§ Document

Here’s what I actually found.

  • Romans 1:3. Paul refers to Jesus as ‘descended from David according to the flesh’.
  • Romans 5:12-18. This is a lengthy passage in which Paul repeatedly compares Jesus to Adam (who, remember, Paul would have believed to be a human being who had lived on earth). In particular, from some work with the GreekBible.com site I found that in verse 15 Paul uses the word ‘anthropou’, meaning ‘human’, to describe Jesus.
  • Romans 8:3. Paul refers to God sending Jesus ‘in the likeness of sinful flesh’. While mythicists have a habit of interpreting passages like this as meaning that Jesus wasn’t really a being of flesh, this is missing a key point; Paul clearly thought Jesus had showed up in what at least appeared to be a normal human body. And, unless you want to argue for the Docetist viewpoint that Jesus only appeared to be flesh and blood but was in fact a cunningly divinely-designed simulacrum, the obvious reason why someone would appear to have a normal human body is that they actually had a normal human body.
  • Romans 9:4-5. Paul describes Jesus as coming from the Jewish race ‘according to the flesh’.

§ Given information
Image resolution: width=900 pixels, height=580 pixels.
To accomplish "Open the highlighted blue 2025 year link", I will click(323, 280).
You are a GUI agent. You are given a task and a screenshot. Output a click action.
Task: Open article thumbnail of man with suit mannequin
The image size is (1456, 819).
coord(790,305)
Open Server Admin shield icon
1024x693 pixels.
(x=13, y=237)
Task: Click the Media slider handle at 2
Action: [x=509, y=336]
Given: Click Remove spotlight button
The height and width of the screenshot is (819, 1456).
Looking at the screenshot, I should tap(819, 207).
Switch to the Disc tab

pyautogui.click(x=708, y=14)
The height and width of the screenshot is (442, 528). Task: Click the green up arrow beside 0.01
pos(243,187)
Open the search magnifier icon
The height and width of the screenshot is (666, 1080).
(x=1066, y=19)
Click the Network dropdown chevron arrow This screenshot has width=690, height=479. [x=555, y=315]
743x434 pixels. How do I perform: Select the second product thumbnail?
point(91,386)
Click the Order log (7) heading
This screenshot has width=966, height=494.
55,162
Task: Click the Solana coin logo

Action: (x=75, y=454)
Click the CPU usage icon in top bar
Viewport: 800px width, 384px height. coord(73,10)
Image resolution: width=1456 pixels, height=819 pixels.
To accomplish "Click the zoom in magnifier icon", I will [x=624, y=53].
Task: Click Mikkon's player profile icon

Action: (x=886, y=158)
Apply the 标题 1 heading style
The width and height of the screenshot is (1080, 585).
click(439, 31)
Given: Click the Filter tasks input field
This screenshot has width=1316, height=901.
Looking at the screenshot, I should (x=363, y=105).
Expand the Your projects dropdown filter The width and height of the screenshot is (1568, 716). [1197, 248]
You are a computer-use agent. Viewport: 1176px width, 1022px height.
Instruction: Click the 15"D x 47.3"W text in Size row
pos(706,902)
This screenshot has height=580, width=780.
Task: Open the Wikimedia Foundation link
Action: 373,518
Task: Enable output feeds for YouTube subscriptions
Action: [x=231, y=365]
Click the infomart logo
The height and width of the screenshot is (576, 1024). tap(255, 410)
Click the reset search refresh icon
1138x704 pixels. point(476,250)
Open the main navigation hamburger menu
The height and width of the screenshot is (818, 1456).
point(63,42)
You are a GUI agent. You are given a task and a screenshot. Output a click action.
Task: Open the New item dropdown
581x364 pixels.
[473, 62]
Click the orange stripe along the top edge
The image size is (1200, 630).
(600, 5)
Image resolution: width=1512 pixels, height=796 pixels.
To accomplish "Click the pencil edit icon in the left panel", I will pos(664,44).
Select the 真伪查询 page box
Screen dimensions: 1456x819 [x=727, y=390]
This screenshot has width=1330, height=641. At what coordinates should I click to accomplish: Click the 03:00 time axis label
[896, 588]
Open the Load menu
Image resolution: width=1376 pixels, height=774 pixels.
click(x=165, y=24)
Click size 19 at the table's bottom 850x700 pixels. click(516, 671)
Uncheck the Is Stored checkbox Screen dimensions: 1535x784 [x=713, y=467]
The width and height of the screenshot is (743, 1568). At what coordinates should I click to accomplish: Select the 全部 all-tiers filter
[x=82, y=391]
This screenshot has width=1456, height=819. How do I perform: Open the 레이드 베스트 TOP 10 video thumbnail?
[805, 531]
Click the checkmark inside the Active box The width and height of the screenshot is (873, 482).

§ Exercises to complete
(A) Answer these questions using the text on Paul's letter to the Romans:
(i) According to Romans 1:3, Jesus descended from whom "according to the flesh"?
(ii) In which verse of Romans 5 does Paul use the word "anthropou" to describe Jesus?
(iii) According to Romans 9:4-5, Jesus comes from which race "according to the flesh"?
(B) Proceed with the text on Paul's letter to the Romans, starting right after its last sentence.
The items have nothing to do with the text on Paul's letter to the Romans.

§ Answers for the exercise
(A)
(i) David
(ii) Verse 15
(iii) The Jewish race

(B)
  • 1 Corinthians 9:5: Paul mentions brothers of the Lord (‘the Lord’ being one of Paul’s terms for Jesus) whose wives were supported by the church.
  • 1 Corinthians 11:23-25: Paul describes Jesus instituting the Eucharist. This is, it should be noted, considerably less helpful than Jesus-historicists often think; although it would be too much of a digression to discuss now, there are plausible reasons to suspect that this was in fact one of Paul’s ‘revelations’ about Jesus rather than an actual historical event that Paul had learned about from existing group members. However, it’s still noteworthy that Paul describes Jesus as taking a loaf of bread, breaking it, giving thanks for it (which would have been, and still is to this day, a standard thing for a practicing Jew to do when about to eat bread), and taking a cup of wine ‘after supper’, implying that he also ate a meal between the bread-breaking and the wine. It’s not impossible that Paul could have believed in someone doing all these things in heaven, but it seems unusually physical and prosaic for a concept of heaven. Therefore, although it’s weaker than most of the others on the list, I think this one is nevertheless worth counting in the list of passages indicating Paul’s belief in a historical Jesus.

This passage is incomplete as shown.